(begin)

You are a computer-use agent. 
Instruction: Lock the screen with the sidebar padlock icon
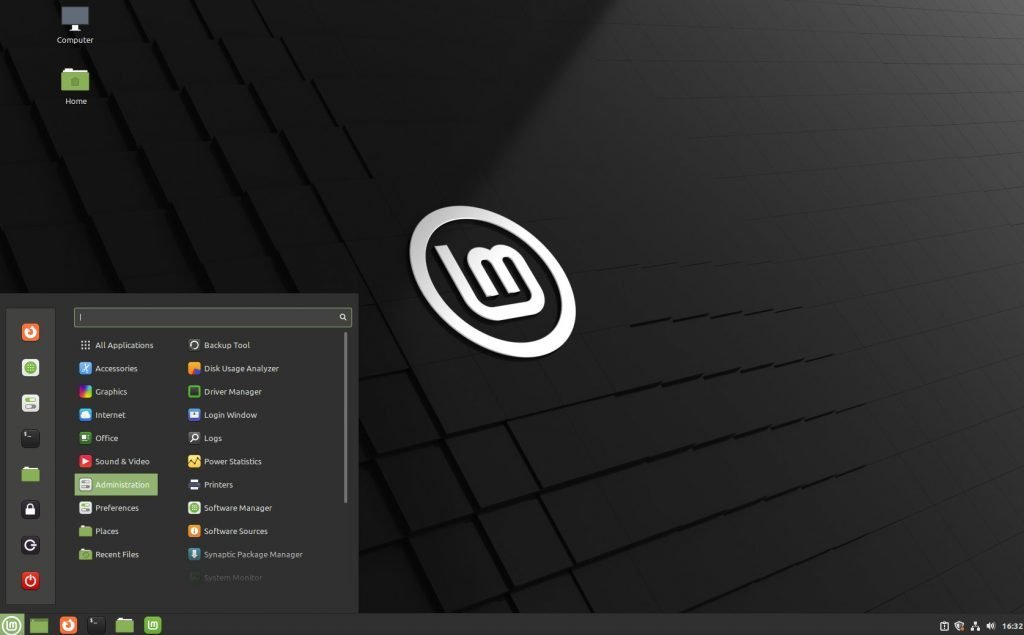(x=30, y=510)
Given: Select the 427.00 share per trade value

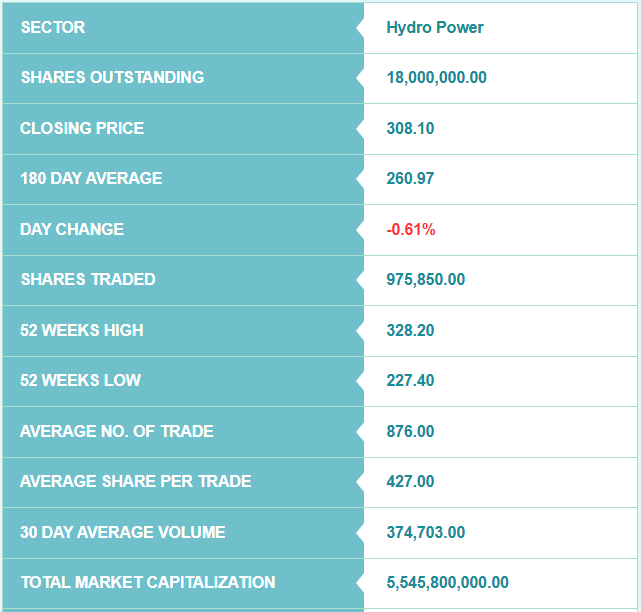Looking at the screenshot, I should click(x=410, y=481).
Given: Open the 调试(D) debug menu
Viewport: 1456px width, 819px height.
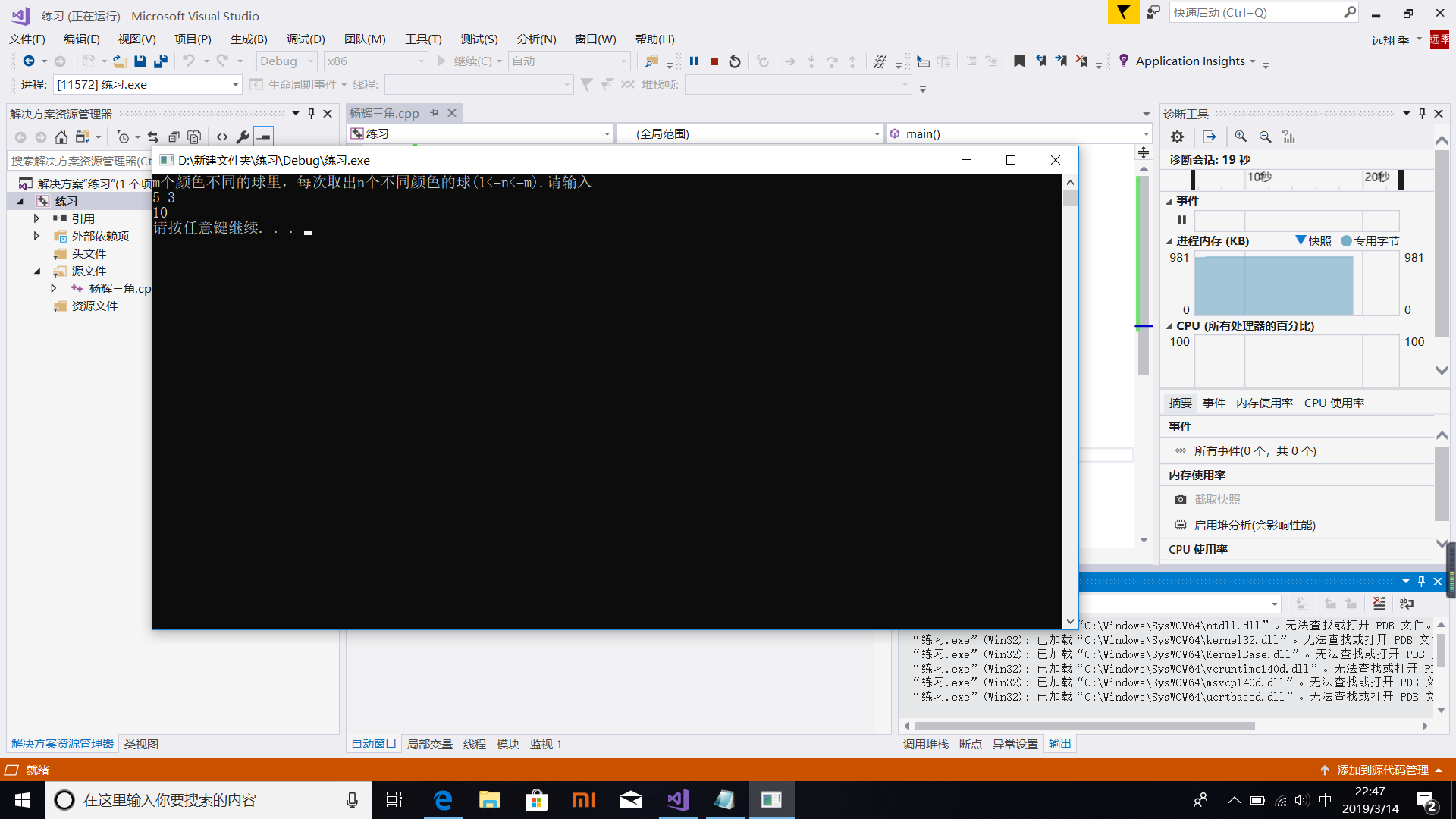Looking at the screenshot, I should (x=306, y=39).
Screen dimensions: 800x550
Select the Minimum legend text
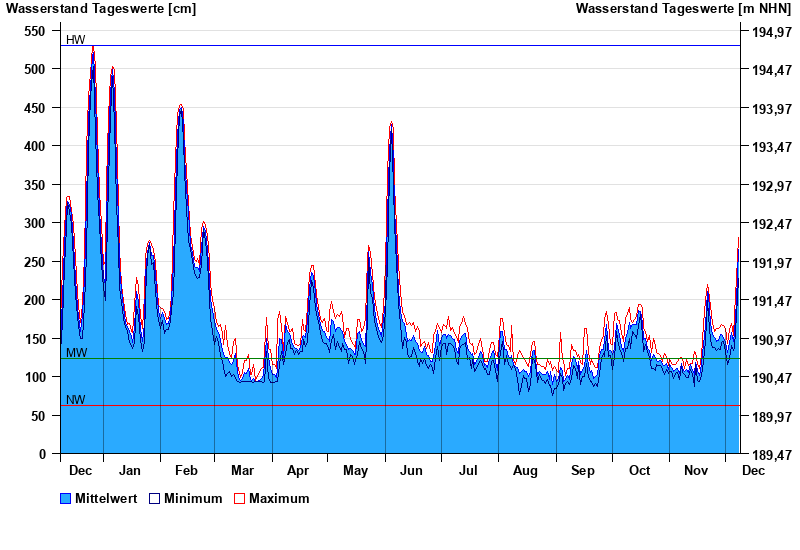click(193, 498)
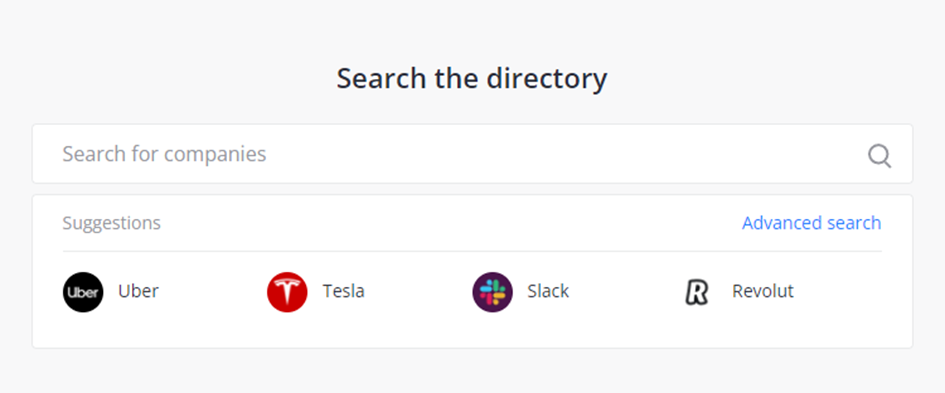945x393 pixels.
Task: Click the Suggestions section label
Action: 111,223
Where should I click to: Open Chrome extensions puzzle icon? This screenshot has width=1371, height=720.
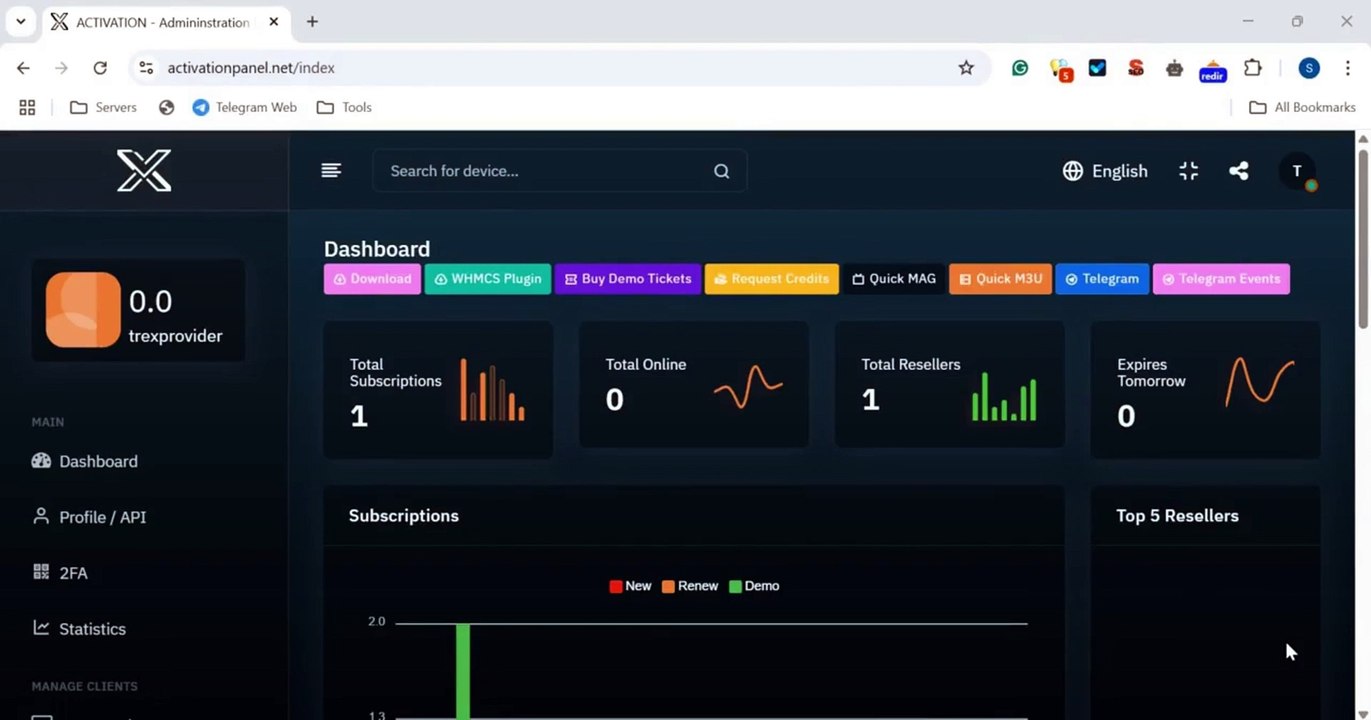[x=1252, y=68]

(end)

Work instructions:
Repeat every line of the records above word for word, and leave the pictures out.

Result:
You are a computer-use agent. 
Instruction: Lock the screen with the sidebar padlock icon
(x=30, y=510)
Given: Select the 427.00 share per trade value

Looking at the screenshot, I should click(x=410, y=481).
Given: Open the 调试(D) debug menu
Viewport: 1456px width, 819px height.
Looking at the screenshot, I should (x=306, y=39).
Screen dimensions: 800x550
Select the Minimum legend text
click(193, 498)
945x393 pixels.
Task: Click the Suggestions section label
Action: 111,223
Where should I click to: Open Chrome extensions puzzle icon? This screenshot has width=1371, height=720.
[x=1252, y=68]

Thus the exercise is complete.